Notice of Pre-AIA or AIA Status
The present application, filed on or after March 16, 2013, is being examined under the first inventor to file provisions of the AIA .
Election/Restrictions
Applicant’s election without traverse of Group III (Claims 1-3, 7, and 10; drawn to a process of administering a composition to the liver) in the reply filed on September 4, 2025, is acknowledged.

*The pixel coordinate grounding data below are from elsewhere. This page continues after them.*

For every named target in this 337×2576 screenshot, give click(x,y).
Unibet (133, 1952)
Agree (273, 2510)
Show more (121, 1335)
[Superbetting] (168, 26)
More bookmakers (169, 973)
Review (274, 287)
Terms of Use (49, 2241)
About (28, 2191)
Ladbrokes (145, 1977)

Claims 4-6 and 8-9 are withdrawn from further consideration pursuant to 37 CFR 1.142(b) as being drawn to a nonelected invention (Groups II, IV, and V), there being no allowable generic or linking claim.
DETAILED ACTION
The amended claims filed on January 13, 2026, have been acknowledged. Claim 11 was cancelled. Claim 1 was amended. In light of the Applicant’s elected invention, claims 4-6 and 8-9 are withdrawn from further consideration pursuant to 37 CFR 1.142(b) as being drawn to a nonelected invention, there being no allowable generic or linking claim. Claims 1-3, 7, and 10 are pending and examined on the merits.
Priority
Acknowledgment is made of Applicant’s claim for foreign priority under 35 U.S.C. 119(a)-(d).The applicant claims foreign priority from TW109115466 filed on May 8, 2020. Receipt is acknowledged of certified copies of papers required by 37 CFR 1.55, received December 30, 2022. While a certified copy of the foreign patent application TW109115466 is provided with the instant application, a certified English translation of said foreign patent application has not been provided.
Withdrawn Claim Rejections - 35 USC § 112
The prior rejection of claims 1-3, 7, and 10-11 under 35 U.S.C. 112(b) or 35 U.S.C. 112 (pre-AIA ), second paragraph, as being indefinite for failing to particularly point out and distinctly claim the subject matter which the inventor or a joint inventor (or for applications subject to pre-AIA 35 U.S.C. 112, the applicant), regards as the invention is withdrawn in light of Applicant’s amendments to the claims to recite “the composition comprises stem cells and mitochondria located outside of the stem cells”.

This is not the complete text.